··· DATA SECTION ···

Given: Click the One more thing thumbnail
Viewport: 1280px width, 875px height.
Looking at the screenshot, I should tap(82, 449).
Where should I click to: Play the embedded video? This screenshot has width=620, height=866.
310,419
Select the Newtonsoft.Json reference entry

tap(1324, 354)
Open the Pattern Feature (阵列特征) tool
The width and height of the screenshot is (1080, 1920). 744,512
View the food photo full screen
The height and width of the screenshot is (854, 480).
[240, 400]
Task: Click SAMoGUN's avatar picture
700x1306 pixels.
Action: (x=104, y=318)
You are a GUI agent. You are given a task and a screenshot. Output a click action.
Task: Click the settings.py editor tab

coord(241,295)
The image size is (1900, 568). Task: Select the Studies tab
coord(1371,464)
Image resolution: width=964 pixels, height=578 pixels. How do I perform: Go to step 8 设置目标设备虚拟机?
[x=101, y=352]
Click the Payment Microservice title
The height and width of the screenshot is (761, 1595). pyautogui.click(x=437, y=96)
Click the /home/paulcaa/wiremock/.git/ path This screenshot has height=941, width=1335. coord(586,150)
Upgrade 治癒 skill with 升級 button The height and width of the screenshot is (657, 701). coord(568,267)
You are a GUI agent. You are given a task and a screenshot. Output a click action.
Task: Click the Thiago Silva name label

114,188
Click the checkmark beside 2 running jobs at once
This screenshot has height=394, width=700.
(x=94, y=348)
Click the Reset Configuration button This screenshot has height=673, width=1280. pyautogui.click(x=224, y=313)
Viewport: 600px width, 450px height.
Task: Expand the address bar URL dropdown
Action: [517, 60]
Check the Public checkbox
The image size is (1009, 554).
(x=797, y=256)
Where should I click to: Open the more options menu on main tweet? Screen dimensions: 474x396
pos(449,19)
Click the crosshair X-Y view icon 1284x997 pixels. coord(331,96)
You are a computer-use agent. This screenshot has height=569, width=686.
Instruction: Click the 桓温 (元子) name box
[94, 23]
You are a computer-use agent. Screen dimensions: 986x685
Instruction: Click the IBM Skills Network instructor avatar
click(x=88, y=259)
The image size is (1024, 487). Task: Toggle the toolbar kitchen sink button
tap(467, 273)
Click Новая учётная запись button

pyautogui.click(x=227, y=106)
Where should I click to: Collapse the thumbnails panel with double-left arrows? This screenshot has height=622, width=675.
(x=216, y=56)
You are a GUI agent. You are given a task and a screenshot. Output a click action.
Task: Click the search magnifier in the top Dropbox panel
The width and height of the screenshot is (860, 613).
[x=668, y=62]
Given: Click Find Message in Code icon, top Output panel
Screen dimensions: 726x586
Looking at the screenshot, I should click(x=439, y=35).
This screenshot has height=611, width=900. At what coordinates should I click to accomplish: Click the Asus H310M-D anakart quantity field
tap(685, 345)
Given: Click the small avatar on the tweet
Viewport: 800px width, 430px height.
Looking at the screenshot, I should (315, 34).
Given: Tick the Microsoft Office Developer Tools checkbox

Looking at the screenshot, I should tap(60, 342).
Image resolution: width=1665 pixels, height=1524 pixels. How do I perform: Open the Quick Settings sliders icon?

···

## HOW TO COMPLETE THIS TASK
Report how many lines in this data include the string "icon", and nothing else.

## REPLY TO THE TASK
3